Last year I presented it very briefly in Brest, France at a Sjogren's syndrome symposium. (I have been fortunate to write some articles with some really good French autoimmune researchers recently.)
I guess there was some interest in the hypothesis because I was invited to Zurich to present it before some of the big names in autoimmune research. I presented it last week (Saturday) and I think it went fairly well, inspite of only about 12 hours sleep the 5 days before, and about 12 hours since. (I have a real problem with jetlag. I don't get nervous about talks, just get insominia practicing my talk as I try to fall asleep.) I got some very positive comments afterwards and unofficial invites to present it to other groups. Actually I only presented the core, about half of the hypothesis, since I am in the process of writing some new additions to it. And, after this recent talk, I have ideas for several more additions. Perhaps when I get things published, I can do an update on the hypothesis for TIMS.

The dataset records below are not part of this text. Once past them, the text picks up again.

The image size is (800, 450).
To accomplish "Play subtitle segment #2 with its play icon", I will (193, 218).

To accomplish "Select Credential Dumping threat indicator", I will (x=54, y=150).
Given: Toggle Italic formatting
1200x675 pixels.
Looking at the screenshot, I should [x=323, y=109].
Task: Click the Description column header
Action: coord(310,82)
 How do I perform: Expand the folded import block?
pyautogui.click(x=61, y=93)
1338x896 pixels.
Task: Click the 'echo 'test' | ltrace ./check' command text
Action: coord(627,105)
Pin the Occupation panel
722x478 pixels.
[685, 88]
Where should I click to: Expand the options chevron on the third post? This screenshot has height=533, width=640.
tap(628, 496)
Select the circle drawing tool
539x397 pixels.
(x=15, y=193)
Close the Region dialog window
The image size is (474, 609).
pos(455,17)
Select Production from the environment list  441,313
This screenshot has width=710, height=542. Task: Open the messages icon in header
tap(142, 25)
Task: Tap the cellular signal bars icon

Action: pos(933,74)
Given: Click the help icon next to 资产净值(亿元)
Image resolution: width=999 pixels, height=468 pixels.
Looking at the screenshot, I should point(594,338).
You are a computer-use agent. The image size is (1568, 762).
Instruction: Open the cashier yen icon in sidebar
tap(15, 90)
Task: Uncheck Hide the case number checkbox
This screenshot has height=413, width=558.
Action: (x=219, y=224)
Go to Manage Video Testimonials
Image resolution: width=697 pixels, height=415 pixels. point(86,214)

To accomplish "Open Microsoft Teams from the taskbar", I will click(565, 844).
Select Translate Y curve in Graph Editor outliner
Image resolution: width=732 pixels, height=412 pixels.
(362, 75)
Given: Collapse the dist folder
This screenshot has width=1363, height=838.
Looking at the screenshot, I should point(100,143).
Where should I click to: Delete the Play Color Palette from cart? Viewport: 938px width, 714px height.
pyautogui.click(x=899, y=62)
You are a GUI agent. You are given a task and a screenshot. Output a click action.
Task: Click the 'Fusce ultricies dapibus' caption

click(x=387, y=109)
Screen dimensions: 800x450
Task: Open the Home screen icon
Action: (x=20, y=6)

Epigenetics and autoimmunity is really a hot topic this year. I hope to present the hypothesis on more occasions during the next year if given the opportunity. I can't afford much travel (money and time wise) so I will have to be selective.
Anyway, presenting the ideas six years ago and getting questions from TIMS members encouraged me and helped me improve the hypothesis. Thanks for your help. We're not done yet.
It seems to have survived scrutiny by autoimmune researchers so far and gotten them interested. I am hoping to get a chance to talk at the Epigenetics World Congress in Boston next April to put it in front of epigenetics researchers. So I will have to add a bit more about autoimmune disease characteristics so they can see why the particular epigenetic events (primarily loss of X inactivation) are important.
Many of the references I now cite are from just the past 2-5 years so there has been a lot of new research that I have been able to incorporate.
If I can get a grant, I am in a position to do drug discovery since that is what I do towards cancer. I am trying to line up researchers who would have autoimmune disease related cell lines that we could test any drug candidates against. And then mouse models and so on. It's kind of an overwhelming task to get everything lined up but I won't be happy with myself if I don't keep trying. Some times I feel like "I don't have a dog in this fight." but I am covered in bacon. Curiosity is my main motivation.